I've seen a set of the cards in our own museum here in Milwaukee, they're small, the size of half dollars, with symbols & script written on them, very thin--made from palm leaves. The stiffness and thickness is similar to a business card, rather than to a dried oak leaf or such. This form of divination goes way back, centuries. I speculate that it's possible materials other than paper could be used, it's the 'shuffling' technique that would have had to be adjusted.

This example comes from Egypt, around the first few centuries of our era.

[note PGM is "Papyri Graecae Magicae", or Greek Magical Papyri; published in English trans. by Hans Dieter Betz of University of Chicago]
PGM XXIVa. 1-25:

"Great is the Lady Isis!" Copy of a holy book found in the archives
of Hermes: The method is that concerning the 29 letters through which letters Hermes and Isis, who was seeking
Osiris, her brother and husband, [found him].

Call upon Helios and all the gods in the deep concerning those things for which you want to receive an omen.
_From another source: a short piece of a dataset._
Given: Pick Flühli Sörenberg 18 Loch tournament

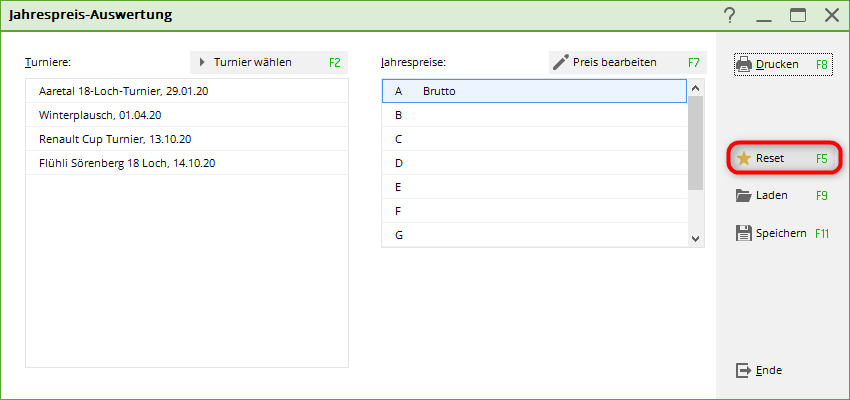Looking at the screenshot, I should (127, 163).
Take 29 leaves of a male date palm and write on each of the leaves the names of the gods. Pray and then pick them up two by two. Read the last remaining leaf and you will find your omen, how things are, and you will be answered clearly.

(note 1:
According to W. Schubart, Einfu/hrung in die Papyruskunde (Berlin: Weidmann, 1918) 369, the twenty-nine letters represent the Coptic alphabet)

Neat - gods, cards, alphabet, divination, Egypt!

Ross
 

firemaiden

..of course, if, when pan uses the word "tarot", he is not talking about the 78 pieces of cardstock organized in a particular sequence of 22 triumps and 4 suits; but intends, rather, to mean the "art of divination" itself, or even "the art of communicating with the divine", well then, in that case we need never have quarreled ... defined that way, "tarot" can be older than God...or -- at least the same age. :)
 

Diana

firemaiden said:
..of course, if, when pan uses the word "tarot", he is not talking about the 78 pieces of cardstock organized in a particular sequence of 22 triumps and 4 suits; but intends, rather, to mean the "art of divination" itself, or even "the art of communicating with the divine", well then, in that case we need never have quarreled ... defined that way, "tarot" can be older than God...or -- at least the same age. :)

Pity he's not around to say what he was thinking.

But I'm pretty sure he was not talking only of the Art of Divination or Communicating with the Divine. I think, although I may be wrong, and I join him completely here, that the Tarot as we know it in its present form existed before the cards started being printed (in some form, whether it be pictorial or purely oral) .

Those 22 Trumps..... strange beings they be.